» **Directions for this task**:
Your reply should consist only of the lines from the one with "Where should I click to: Click the Run" through the end of the entries, transcribed exactly. Pictures stay out.

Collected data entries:
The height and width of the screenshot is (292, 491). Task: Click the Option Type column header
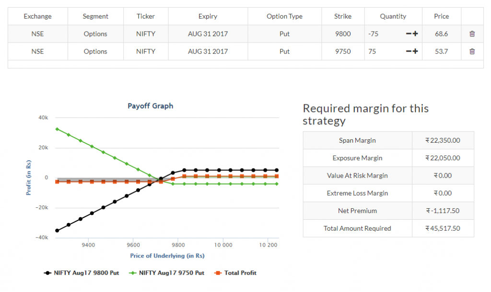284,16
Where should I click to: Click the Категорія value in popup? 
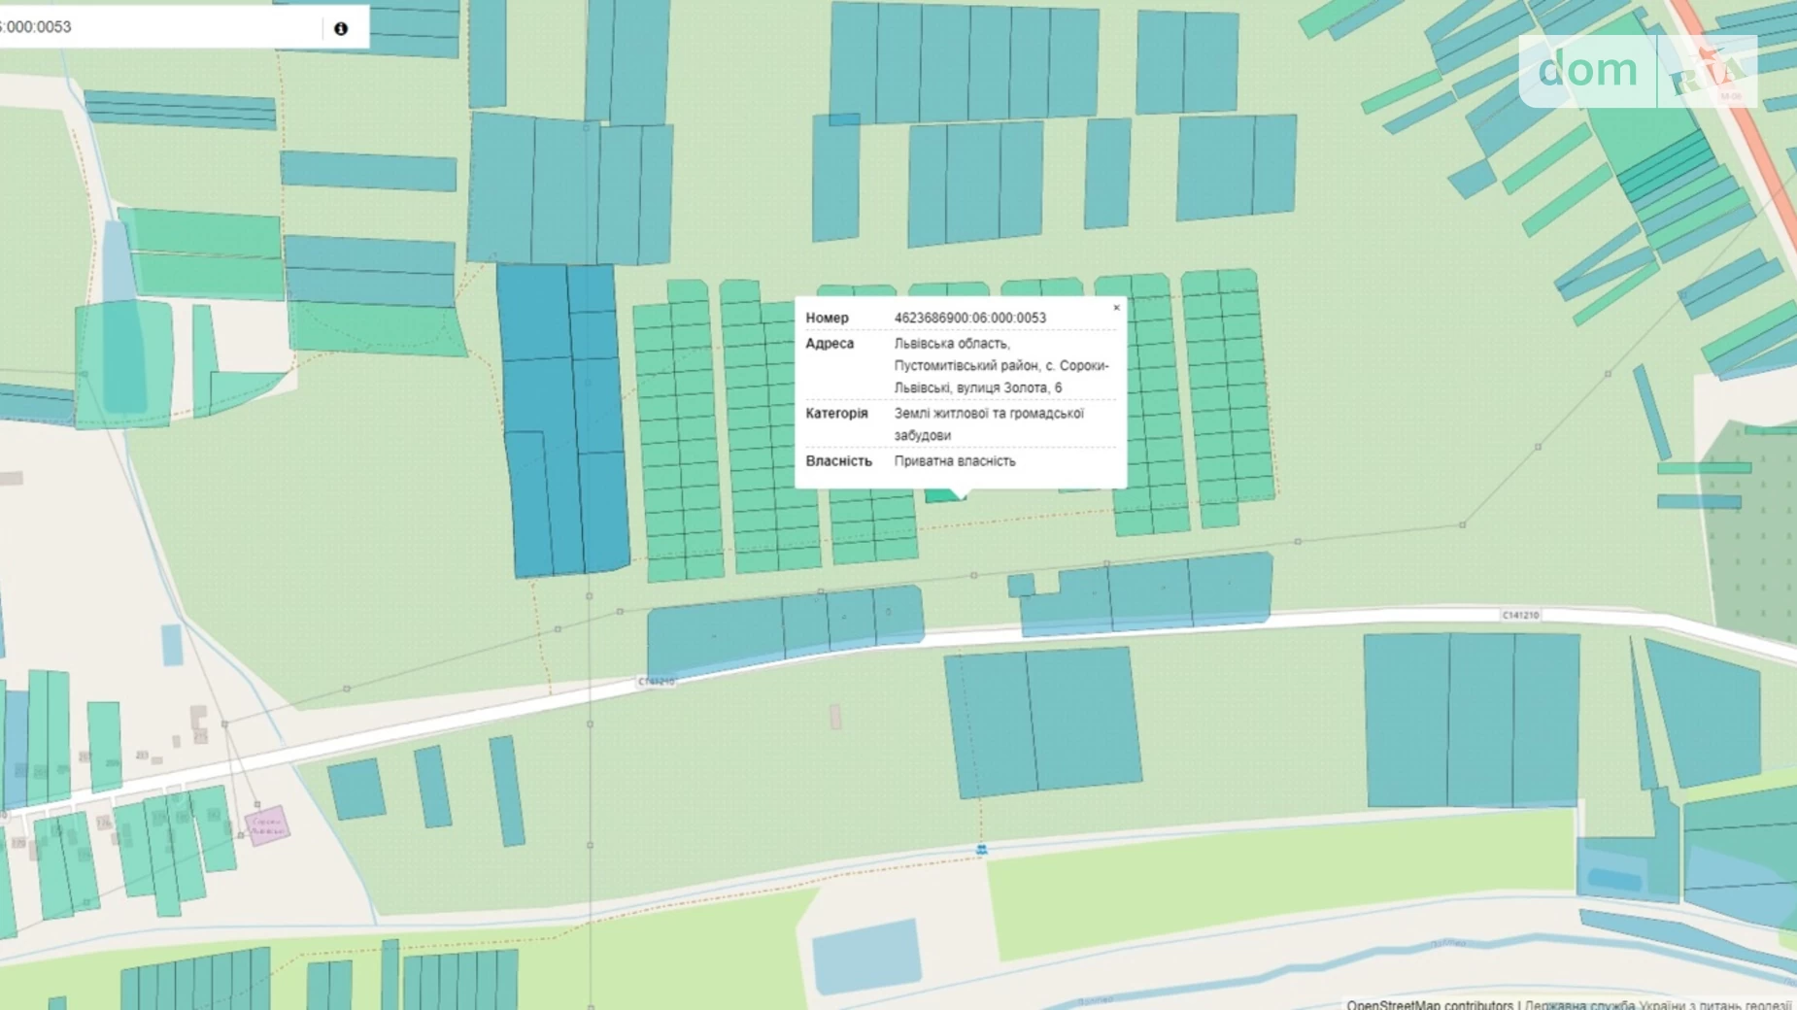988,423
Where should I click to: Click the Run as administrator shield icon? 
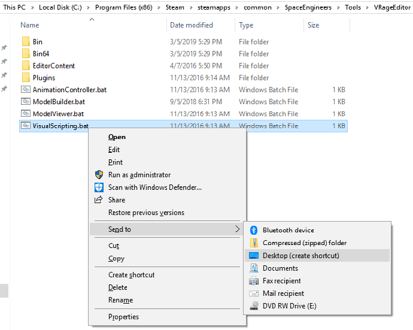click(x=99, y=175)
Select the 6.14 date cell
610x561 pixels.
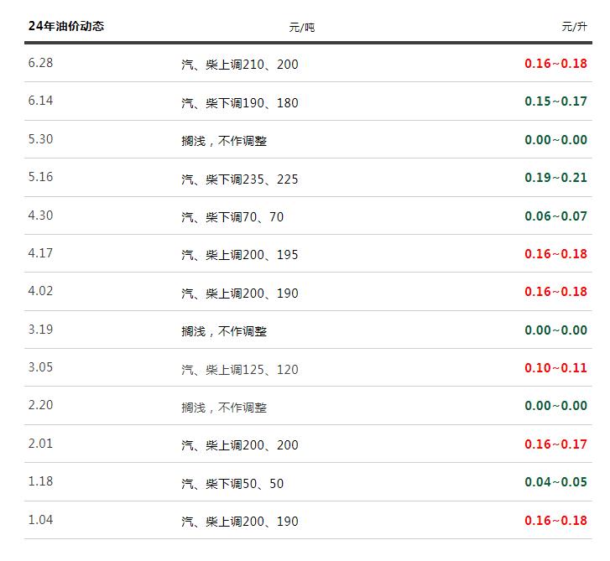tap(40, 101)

» **Answer box**:
Where should I click to: Click the Run as administrator shield icon? 
click(x=99, y=175)
Select the 6.14 date cell
610x561 pixels.
tap(40, 101)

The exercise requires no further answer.